他吟吼着,向周圍的金屬下令,任何普通的金屬都無法傷害他,任何火焰都無法灼燒他完美的鱗片。
一瞬間,那些飛揚而來的子彈全部被凝滯在空中,又像是後勁不足似的掉在地上。
獅心會的陣地上,銅色的槍彈殼撒了一地,怒吼噴射的槍焰在此平息,學生們手中的槍支都變得意外的灼手,槍身泛起了冶煉時才有的紅光。
「快丟槍!」
楚子航回頭咆哮,康斯坦丁正在煉化他們的武器。
獅心會的眾人將燙手的槍支丟下,這些槍支在地上逐漸軟化,槍管融化在地上,像是蔫掉的花瓜,學生們盯着這恐怖的一幕,一時間不知所措。
康斯坦丁沒有停止吟誦,嘴裏放出陣陣龍吟,空氣中瀰漫着強烈的金屬氣味,周圍的空氣像是被點燃了似的,熱浪鋪面而來。
「撤!」
楚子航揮手,所有人都向後退。
昂熱拉着看戲的路明非拼命向後跑,源稚女深深地凝望康斯坦丁一眼,也立刻撤出了危險區域。
就在源稚女前腳剛撤出灼熱空氣的範圍內,後腳就發生了猛烈的爆炸,燃燒的泥塵濺落漫天。
康斯坦丁在火焰之中撲動着憤怒的雙翼,只見他騰空而起,一雙龍翼被火焰點燃,像是一架燃燒的巨大戰機翱翔在卡塞爾學院的上空。
他信手拈來一枚枚火球,像是白磷彈似地在天空中來了個天女散花,狂瀾驟雨般的火雨從天而降,幾乎是要掩埋卡塞爾學院的眾人。
「所有人,躲進建築!」
昂熱瘋狂地怒吼,這隻龍一定是瘋掉了。
所有人都在緊急避險,火雨降落的瞬間帶着難以言喻的高溫和附着的燃燒能力,空氣蕩漾着嗆人的煙塵味,不少人忍受不了高溫的炙烤而休克昏迷。

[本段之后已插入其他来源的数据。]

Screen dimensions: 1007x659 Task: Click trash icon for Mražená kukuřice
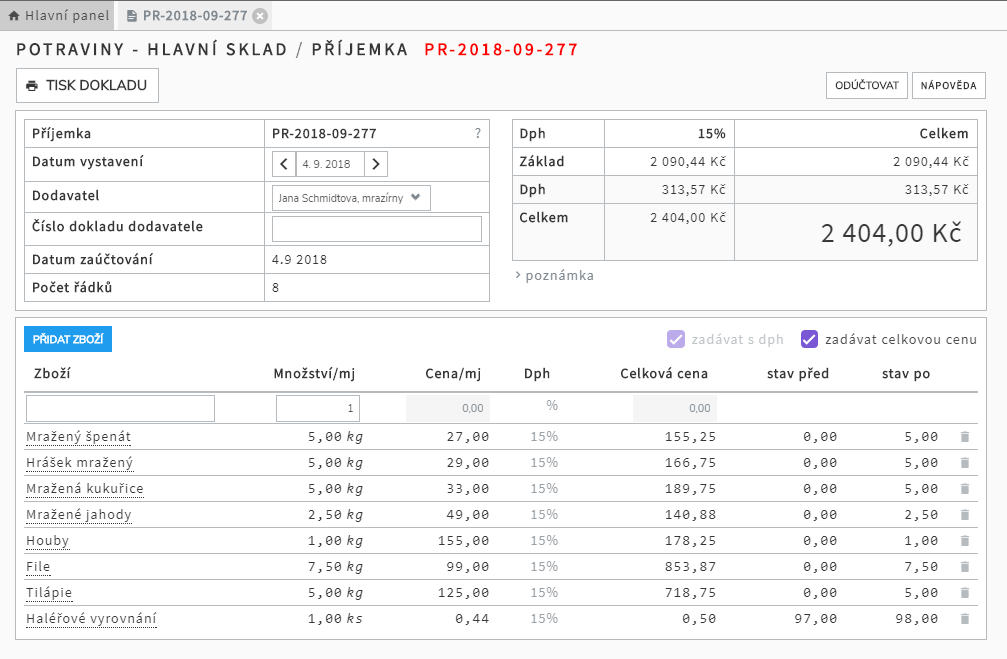tap(964, 489)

然而康斯坦丁卻不能平息憤怒,他將又丟下了一顆顆燃燒彈般的火球,澎湃的火焰吞噬了卡塞爾學院的每一處角落,在火球降落之時,火焰帶來的衝擊又讓不少人受了重傷。
「完了,完了!」
芬格爾推着施耐德的輪椅躲進了冰窖,身後的火焰在追着他的屁股燒,外面的世界已經化為了一片火海了。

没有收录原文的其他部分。